PROBLEMS TO SOLVE:
[A] Please rewrite the paragraph beginning "Unfortunately, the program, which was broadcast in color" from the TV text more briefly, keeping its main facts.
[B] According to the TV text, on what date was the Rodgers and Hammerstein musical Cinderella first broadcast live?

TEXT SHOWN:
* Start *
Sullivan: Scheduled guests are Sid Caesar, actress Betsy Palmer, Metropolitan Opera soprano Roberta Peters, impressionist Frank Gorshin, comedian London Lee, singer Jerry Vale, dancer Conrad Buckner, British ventriloquist Malcolm Powell and the Three Kims, acrobats.

Palace: Actress Bette Davis makes a rare TV appearance, and also appears with Bert Lahr in "Jealousy," a comedy sketch.  Other performers on the bill: dancer Barrie Chase; singer Julius La Rosa; comic Jan Murray; Les Cinci, apache dance team; Australian comic juggler Rob Murray; and the Nerveless Nocks, Swiss sway-pole artists.

Sid Caesar! (Rest his soul.) Bette Davis!  Roberta Peters!  Barrie Chase!  Frank Gorshin!  Jan Murray! Betsy Palmer!  Julius La Rosa!  Two of the best lineups we've seen in quite a while.  No way to choose, no reason we have to.  The verdict:  Push, and both well-worth watching.

***

When the Rodgers and Hammerstein musical Cinderella was originally broadcast live on March 31, 1957, it was, according to the metrics of the day, the single most-watched television program to that time.*  It was the only Rodgers and Hammerstein musical to be written for television, and with future superstar Julie Andrews in the lead role, it created a sensation.

*There have been suggestions that this program remains the most-watched TV ever - a claim that's debunked at Television Obscurities.  Nevertheless, the audience for that evening was substantial.

Unfortunately, the program, which was broadcast in color, aired prior to the invention of video tape (although a black-and-white kinescope was found in the last few years), and owing to its live broadcast, it was never repeated.  Hence, eight years later, CBS has decided that it's time for a remake.  The new version, featuring Ginger Rogers, Walter Pidgeon and Celeste Holm and starring Lesley Ann Warren in the title role, premiers on Monday evening.

I don't know how the critics come down between the two versions (a third, starring pop star Brandy and broadcast by ABC in 1997, isn't really worth discussing), but certainly the 1965 edition, owing to an excellent color videotape, is more accessible.  It aired eight times over the next ten years, and made a star out of Lesley Ann Warren.

Up against the second half of Cinderella is what must have been a riotous hour of comedy on NBC, a Jonathan Winters special starring Bob and Ray.  The result, according to the TV Guide listing: "Television of the Absurd."  Among the bits: Bob's famous character Wally Ballou ("winner of 25 diction awards") interviews a "free-lance paper picker-upper" and visits the annual Benjamin Franklin Look-Alike Convention, and later Bob and Ray go back in time to meet George Washington (Winters) at Valley Forge. I looked on YouTube for a clip from the show, to no avail, but here's a vintage Bob and Ray routine from Johnny Carson's Tonight show:


If you want to check out Winters, one of the funniest men who ever lived, there are plenty of clips from the obit I did for him last year.
* End *
DATASET ENTRIES:
* Start *
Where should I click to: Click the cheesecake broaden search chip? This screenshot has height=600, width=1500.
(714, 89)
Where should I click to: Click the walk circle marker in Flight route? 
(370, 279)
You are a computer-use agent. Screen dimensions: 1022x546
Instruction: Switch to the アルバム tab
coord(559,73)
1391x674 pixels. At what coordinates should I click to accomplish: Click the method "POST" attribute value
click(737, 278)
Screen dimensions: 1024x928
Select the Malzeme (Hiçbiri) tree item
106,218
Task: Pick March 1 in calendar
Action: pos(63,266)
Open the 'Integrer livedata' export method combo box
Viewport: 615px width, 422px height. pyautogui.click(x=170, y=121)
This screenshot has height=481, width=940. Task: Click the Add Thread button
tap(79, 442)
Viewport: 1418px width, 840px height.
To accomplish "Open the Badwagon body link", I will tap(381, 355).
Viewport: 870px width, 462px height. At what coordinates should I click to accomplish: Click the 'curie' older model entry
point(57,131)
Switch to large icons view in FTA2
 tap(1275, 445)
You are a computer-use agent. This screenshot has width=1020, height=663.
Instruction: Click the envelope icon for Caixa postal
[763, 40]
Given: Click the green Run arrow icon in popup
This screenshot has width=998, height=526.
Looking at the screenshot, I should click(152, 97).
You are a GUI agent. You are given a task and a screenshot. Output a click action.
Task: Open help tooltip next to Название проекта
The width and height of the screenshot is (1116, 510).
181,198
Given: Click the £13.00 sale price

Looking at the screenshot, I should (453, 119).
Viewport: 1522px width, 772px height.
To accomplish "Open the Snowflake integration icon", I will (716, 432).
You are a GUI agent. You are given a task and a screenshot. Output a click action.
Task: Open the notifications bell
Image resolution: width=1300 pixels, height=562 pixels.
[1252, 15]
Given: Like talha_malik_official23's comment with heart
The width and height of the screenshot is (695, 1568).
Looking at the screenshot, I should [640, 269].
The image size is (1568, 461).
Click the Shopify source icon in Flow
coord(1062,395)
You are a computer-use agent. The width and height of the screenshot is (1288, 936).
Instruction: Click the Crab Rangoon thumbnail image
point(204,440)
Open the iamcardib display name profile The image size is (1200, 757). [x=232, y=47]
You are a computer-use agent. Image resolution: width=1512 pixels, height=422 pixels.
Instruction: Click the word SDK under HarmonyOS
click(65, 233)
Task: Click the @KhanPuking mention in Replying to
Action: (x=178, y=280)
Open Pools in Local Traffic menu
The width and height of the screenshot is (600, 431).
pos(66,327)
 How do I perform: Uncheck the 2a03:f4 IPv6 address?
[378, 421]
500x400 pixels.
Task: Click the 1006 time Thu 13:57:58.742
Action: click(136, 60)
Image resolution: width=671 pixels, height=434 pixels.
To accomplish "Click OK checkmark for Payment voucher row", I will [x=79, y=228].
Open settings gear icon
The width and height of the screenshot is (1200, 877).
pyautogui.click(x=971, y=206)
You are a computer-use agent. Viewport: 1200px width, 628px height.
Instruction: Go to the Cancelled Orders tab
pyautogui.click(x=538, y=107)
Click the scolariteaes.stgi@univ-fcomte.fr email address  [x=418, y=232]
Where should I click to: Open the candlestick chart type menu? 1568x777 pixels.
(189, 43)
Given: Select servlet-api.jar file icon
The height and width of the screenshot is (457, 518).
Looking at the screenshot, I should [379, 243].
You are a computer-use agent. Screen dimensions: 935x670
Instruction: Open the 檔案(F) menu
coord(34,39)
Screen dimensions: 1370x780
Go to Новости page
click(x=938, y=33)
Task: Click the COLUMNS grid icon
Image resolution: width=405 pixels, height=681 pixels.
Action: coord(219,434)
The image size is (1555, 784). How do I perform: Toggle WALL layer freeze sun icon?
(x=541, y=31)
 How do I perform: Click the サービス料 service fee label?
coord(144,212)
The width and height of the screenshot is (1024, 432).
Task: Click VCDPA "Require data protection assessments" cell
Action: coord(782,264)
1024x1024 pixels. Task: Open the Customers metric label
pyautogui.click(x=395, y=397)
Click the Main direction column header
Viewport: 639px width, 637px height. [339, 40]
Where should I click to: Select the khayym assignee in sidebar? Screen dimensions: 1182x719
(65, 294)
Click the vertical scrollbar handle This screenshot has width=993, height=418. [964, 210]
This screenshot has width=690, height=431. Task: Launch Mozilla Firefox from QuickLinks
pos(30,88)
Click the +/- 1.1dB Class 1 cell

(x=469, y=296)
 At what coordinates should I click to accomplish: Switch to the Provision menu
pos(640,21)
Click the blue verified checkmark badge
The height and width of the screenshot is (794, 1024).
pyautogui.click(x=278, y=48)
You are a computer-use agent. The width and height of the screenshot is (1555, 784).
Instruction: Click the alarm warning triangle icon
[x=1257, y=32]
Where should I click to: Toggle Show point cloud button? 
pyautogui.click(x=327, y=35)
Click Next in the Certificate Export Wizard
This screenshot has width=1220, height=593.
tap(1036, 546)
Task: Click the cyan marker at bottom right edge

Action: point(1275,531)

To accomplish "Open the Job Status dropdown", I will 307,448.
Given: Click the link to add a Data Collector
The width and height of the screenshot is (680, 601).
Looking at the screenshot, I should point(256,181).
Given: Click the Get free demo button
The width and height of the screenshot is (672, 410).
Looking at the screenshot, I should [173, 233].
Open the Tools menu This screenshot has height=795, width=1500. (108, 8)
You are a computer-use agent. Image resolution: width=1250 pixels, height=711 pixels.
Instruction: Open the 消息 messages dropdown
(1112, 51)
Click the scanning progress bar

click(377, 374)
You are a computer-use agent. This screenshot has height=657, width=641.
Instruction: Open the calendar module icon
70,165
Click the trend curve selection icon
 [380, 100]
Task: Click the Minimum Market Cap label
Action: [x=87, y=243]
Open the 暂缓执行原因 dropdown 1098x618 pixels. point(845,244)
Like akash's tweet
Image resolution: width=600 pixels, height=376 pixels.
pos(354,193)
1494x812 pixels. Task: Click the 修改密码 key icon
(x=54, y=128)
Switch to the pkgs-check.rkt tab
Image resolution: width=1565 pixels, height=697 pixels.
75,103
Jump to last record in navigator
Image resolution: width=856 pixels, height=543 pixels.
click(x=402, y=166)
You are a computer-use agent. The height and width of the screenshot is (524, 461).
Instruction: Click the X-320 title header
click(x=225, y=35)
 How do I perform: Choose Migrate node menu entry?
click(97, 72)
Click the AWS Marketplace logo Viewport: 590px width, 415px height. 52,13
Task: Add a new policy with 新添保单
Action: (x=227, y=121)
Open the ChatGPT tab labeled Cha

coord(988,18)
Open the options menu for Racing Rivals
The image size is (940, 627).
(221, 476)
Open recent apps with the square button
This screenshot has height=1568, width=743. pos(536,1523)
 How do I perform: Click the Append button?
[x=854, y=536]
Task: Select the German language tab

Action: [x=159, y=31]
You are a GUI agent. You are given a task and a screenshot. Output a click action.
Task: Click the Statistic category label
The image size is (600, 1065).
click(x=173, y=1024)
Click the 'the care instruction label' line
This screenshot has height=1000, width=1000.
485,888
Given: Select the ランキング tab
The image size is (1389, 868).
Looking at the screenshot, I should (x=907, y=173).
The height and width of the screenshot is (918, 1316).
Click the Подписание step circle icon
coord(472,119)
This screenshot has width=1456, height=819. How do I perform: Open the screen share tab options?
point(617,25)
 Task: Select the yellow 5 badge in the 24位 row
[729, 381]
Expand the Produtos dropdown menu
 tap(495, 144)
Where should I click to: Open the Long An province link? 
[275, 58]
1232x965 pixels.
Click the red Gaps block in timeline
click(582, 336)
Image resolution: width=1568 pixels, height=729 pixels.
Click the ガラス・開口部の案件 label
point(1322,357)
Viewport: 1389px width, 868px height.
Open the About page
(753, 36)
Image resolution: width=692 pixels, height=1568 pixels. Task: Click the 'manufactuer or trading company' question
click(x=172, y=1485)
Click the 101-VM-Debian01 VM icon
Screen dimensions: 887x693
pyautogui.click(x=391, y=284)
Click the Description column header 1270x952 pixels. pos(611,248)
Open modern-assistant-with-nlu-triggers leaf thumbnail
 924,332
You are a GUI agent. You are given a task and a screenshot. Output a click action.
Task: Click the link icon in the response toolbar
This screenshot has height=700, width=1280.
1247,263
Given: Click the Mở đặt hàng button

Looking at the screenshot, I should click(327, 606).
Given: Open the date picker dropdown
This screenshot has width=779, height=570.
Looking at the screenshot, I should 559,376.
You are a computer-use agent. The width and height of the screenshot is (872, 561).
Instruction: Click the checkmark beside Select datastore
* End *
TASK-BY-TASK OUTPUTS:
[A] The original color broadcast aired live before videotape existed (though a black-and-white kinescope turned up in recent years), so it was never repeated. Eight years later, CBS is remaking it. The new version stars Lesley Ann Warren in the title role, with Ginger Rogers, Walter Pidgeon and Celeste Holm, and premieres Monday evening.

[B] March 31, 1957.